%CPU utilization is a lie
Hyperthreading, “Cores”, and Terminology
- Several comments criticize treating a 12-core/24-thread CPU as “24 cores”; OSes and clouds expose “vCPUs” that map 1:1 to hardware threads, which misleads people into assuming linear scaling.
- Analogies (two chefs/one stove, 2‑ply toilet paper) emphasize that SMT threads share execution units and are not equivalent to full cores.
- Some note real, observable differences between SMT siblings and separate cores (e.g., TLB flush effects, shared caches, memory bandwidth).
When Hyperthreading Helps or Hurts
- Impact is heavily workload‑ and architecture‑dependent.
- Database and multi-user/IO-bound systems often see ~10–20% or more throughput gains, sometimes even at moderate utilization.
- HPC and tightly vectorized, memory‑bandwidth‑bound workloads often see little or negative benefit; disabling SMT can simplify tuning.
- SMT can interact with thermal limits and turbo behavior but usually doesn’t dominate power; multi-core and vector units matter more.
- There’s debate over architectures: AMD SMT is said to behave “closer to a full core” in some Zen generations, IBM POWER leans heavily on many-way SMT, while Intel’s HT often delivers smaller incremental gains.
CPU Utilization as a Misleading Metric
- Many point out utilization is formally “fraction of time not idle,” not “fraction of maximum useful work.” That’s well-defined but often misinterpreted.
- Non-linearities from shared caches, memory bandwidth, interconnects, spinlocks, and frequency scaling mean 60% vs 80% utilization can correspond to dramatically different latency.

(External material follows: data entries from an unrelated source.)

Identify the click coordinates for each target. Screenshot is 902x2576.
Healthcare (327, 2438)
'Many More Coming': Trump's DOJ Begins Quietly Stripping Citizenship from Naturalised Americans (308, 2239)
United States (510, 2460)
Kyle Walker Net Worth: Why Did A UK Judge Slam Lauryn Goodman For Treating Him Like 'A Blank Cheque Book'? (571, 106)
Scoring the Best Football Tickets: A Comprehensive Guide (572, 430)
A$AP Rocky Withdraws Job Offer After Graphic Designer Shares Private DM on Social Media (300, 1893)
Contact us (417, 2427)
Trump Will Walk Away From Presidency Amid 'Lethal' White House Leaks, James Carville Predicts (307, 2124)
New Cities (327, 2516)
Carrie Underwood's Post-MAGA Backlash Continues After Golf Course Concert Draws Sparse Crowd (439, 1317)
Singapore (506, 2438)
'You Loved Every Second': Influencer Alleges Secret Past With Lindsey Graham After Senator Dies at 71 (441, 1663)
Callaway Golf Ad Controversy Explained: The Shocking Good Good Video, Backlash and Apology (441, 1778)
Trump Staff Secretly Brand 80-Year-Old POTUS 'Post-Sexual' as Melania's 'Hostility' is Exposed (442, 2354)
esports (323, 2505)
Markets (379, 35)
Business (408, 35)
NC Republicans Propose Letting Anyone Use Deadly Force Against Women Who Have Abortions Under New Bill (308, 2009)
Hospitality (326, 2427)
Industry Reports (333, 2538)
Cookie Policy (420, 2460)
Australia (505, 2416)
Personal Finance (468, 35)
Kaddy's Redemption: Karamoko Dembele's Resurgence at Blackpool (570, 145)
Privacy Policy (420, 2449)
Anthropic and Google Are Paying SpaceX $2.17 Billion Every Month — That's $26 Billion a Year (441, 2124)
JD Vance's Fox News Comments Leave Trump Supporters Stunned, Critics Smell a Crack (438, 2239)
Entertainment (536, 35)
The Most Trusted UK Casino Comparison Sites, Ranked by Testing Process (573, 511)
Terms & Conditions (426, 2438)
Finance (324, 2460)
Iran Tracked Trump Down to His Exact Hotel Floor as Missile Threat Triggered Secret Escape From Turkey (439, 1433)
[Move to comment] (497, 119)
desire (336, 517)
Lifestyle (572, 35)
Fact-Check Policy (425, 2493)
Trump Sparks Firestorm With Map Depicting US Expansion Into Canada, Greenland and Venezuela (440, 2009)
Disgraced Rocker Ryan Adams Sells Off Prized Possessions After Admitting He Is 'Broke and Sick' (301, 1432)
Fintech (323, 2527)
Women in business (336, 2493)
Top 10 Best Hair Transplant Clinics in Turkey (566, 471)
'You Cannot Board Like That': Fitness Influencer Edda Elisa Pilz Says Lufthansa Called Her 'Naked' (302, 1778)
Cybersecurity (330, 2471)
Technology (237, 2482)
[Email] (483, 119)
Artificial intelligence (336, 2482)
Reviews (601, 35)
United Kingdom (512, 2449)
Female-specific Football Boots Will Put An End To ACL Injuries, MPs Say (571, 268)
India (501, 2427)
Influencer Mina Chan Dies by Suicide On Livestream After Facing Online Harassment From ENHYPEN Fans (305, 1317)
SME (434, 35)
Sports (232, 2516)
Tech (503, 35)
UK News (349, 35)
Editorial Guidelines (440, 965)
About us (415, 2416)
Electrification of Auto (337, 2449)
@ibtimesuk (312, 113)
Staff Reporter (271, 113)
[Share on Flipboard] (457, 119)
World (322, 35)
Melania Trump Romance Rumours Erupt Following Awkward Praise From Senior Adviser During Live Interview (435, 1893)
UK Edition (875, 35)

- Typical 1–60s averaging windows hide 10–100ms bursts that actually drive latency SLOs. Some advocate measuring short-window p99/p100 CPU usage instead.
- Power draw and temperature, or instructions-per-cycle (IPC), sometimes correlate better with “real” work than %CPU alone, but are themselves non-linear and hard to interpret.
Queueing Theory and Capacity Planning
- Multiple commenters connect this to classic queueing theory: above roughly 60% utilization, queueing delay grows quickly; around 80% it can explode, depending on workload.
- Some SREs treat 40–60% average CPU as “effectively full” for latency-sensitive systems, scaling out before hitting higher plateaus. Others argue IO‑bound apps can safely run hotter.
Benchmarks, Tooling, and Alternatives
- stress-ng is noted as designed to max out components, not mimic real apps; real workloads (nginx, memcached, databases) often show “hockey stick” degradation near saturation.
- Suggested tools/metrics: perf/ftrace for stalls and IPC, load average and run queue length, queue depth, RPS/latency, power usage, GPU FLOPs vs theoretical peak, etc.
- Some argue utilization remains a useful “semi-crude” indicator when combined with business metrics (latency, RPS) and proper load testing.
Other Themes
- OS accounting mostly counts scheduled time; busy-waiting and memory stalls still show as “busy.”
- Hyperthreading is disabled by default in some security-focused OSes; SMT also interacts with per-core licensing.
- Several note that both CPU % and memory reporting in mainstream OS tools are simplistic and often misunderstood, yet still widely relied upon.